Directrice de la région Est d’Arvalis, Nathalie Bigonneau est venu présenter rapidement les deux Digifermes de France. La première à Boigneville (91) est une exploitation, en agriculture biologique pour des cultures sous couvert permanent et de grandes cultures type "francilien". La seconde à Saint-Hilaire-en-Woëvre (55) est en polyculture-élevage, type "lorrain" cherchant à maximiser la production de biomasse et valoriser les effluents d’élevage, mais aussi cherchant à gérer les adventices et protéger la qualité de son eau. Outre l’application de l’ensemble des technologies numériques, la « faisabilité technique et économique est mesurée », insistait Nathalie Bigonneau. L’agriculteur devant rester le décideur, est-il écrit dans la brochure. Les Digifermes s’attachent à vérifier certains concept mis sur le marché. Il y est question d’objets connectés notamment (Internet of thing), avec « un grand opérateur des télécom ». Avec la société Nexxtep, un enregistreur (Keyfield) assurera la traçabilité automatiquement des produits phytosanitaires « sans saisie ». Traduction : contrôles automatiques en vue avec EcoPhyto…
Dans le domaine de l’élevage, des outils de détection de chaleurs, de vêlage et de surveillance de la santé, avec des alertes par SMS sont sensés "faciliter" le suivi d’un troupeau à distance. Peut-être demain directement, des alertes sur lunettes connectées (société Adventiel) qui permettent aux agriculteurs de garder leurs deux mains disponibles et d’enregistrer des informations en parlant. Le robot Oz de l’entreprise Naïo technologies va être testé dès cet année également. La présence de mauvaises herbes sera aussi cartographiée, dans un autre projet (EMC2, Delta Drone) par imagerie par drone.
Les Digifermes proposent d’ores et déjà une vingtaine de matériels à la location sur la plateforme d’économie collaborative, WeFarmUp, qui perte de profiter du matériel inutilisé par leur propriétaire, à des prix de location réduit. Enfin, le projet Sencrop testera la fiabilité de stations agro-météorologiques « à coût accessible » qui communique les données collectées aux champs. Ces dernières avec l’OAD de Mileos, déjà largement déployé chez les producteurs de pommes de terre, doit permettre un pilotage de protection, comme c’est le cas contre le mildiou qui fait économiser plusieurs traitements et peut faire gagner des "patates" !

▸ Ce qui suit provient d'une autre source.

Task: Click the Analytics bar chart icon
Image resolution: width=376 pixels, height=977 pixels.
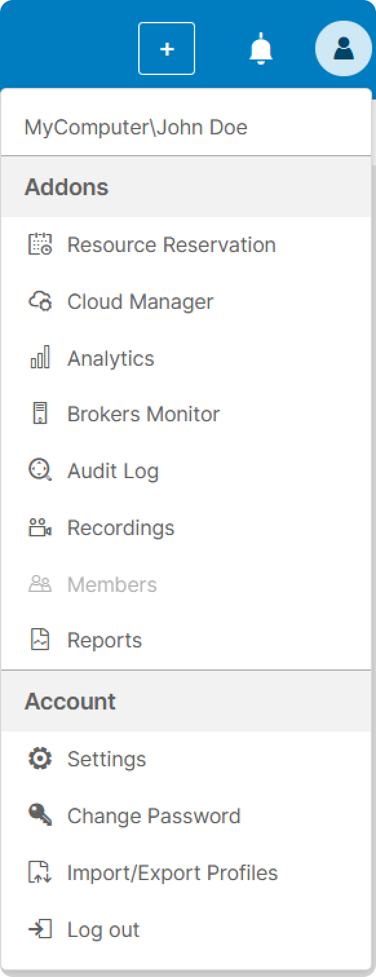Action: tap(40, 357)
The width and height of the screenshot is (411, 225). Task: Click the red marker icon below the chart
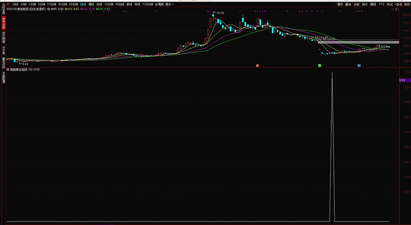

L'agriculture de précision sur les cultures de maïs aux États-Unis
Le département de recherche économique du ministère de l'Agriculture des États-Unis (ERS-USDA) a publié les résultats d'une étude sur les processus d'adoption et les économies liés à la mise en œuvre de technologies d'agriculture de précision dans la culture du maïs.
Les technologies étudiées sont la cartographie en temps réels des rendements, la cartographie en temps réel des sols, les systèmes de guidage automatisé GPS, et la technologie d'application à taux variable des intrants (VRT) en association avec les trois premières citées. Les données utilisées pour cette étude sont issues de l'enquête annuelle 2010 sur la gestion des ressources agricoles (ARMS survey).
Comme illustré par le graphique ci-dessous, deux conclusions principales se dégagent :
- la plus forte économie de 25$/acre (soit 55 €/hectare) est réalisée en utilisant seulement la cartographie automatisée des rendements ;
- les technologies d'application des intrants à taux variable permettent essentiellement d'augmenter les économies réalisées en utilisant la cartographie automatisée des sols.
Pour bien comprendre ces résultats, il faut rappeler que ces travaux n'explorent que les économies en termes de diminution des coûts directs (intrants), mais ne prennent pas en compte les augmentations potentielles de revenus liées à une augmentation de la production. Rappelons aussi que les technologies d'application des intrants à taux variable nécessitent un investissement plus conséquent que les autres technologies.